UKRAINE ASSUMING ROLE IN TRANSDNIESTER.

Publication: Monitor Volume: 3 Issue: 122

Ukrainian president Leonid Kuchma, acting prime minister Vasyl Durdinets, Foreign Minister Hennady Udovenko, and economic officials held meetings with a Transdniester delegation headed by Igor Smirnov in Kyiv on June 19-21. The top item on the agenda was the plan to deploy Ukrainian peacekeepers alongside Russian troops in Transdniester, as envisaged by the May 8 Memorandum signed by Presidents Kuchma, Boris Yeltsin of Russia, Petru Lucinschi of Moldova, Smirnov (as "head of Transdniester administration"), and OSCE representatives. (See Monitor, May 8-9) However, the sides withheld information on this matter. Durdinets and Smirnov signed a protocol on economic and cultural cooperation, envisaging direct links between border areas and enterprises and support by Kyiv to Ukrainian-language education and Ukrainian culture in Transdniester. The visit had been agreed upon in advance by Chisinau and Kyiv. The latter avoided any gesture that could have been interpreted as recognition of Transdniester. (Flux, UNIAN, Ukrinform, June 20-21)

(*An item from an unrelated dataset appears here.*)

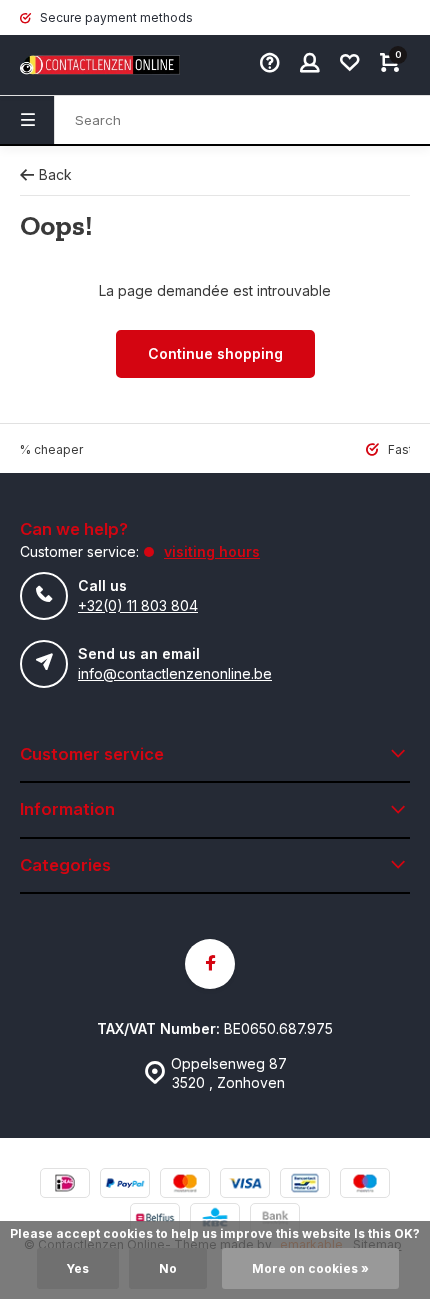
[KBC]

Ukraine is cautiously beginning to assert its influence in Russian-controlled Transdniester while avoiding open rivalry with Russia and supporting Moldova’s territorial integrity. All sides accept or favor up to a point a Ukrainian role: Moldova needs a counterweight to Russia; Transdniester seeks a backup ally in view of the steady reduction of Russian forces; and Moscow will soon be unable to control the region and does not want to see OSCE-sponsored Western forces there. Moreover, Moscow is no longer in a position economically to sustain Transdniester, while Chisinau and Kyiv both favor a the region’s economic reorientation. Present-day Transdniester formed part of Ukraine between the world wars. Ukrainians form the region’s second largest ethnic element, behind Moldovans and ahead of Russians. Most of Transdniester’s Ukrainians are not considered part of a diaspora, since they are indigenous to the region.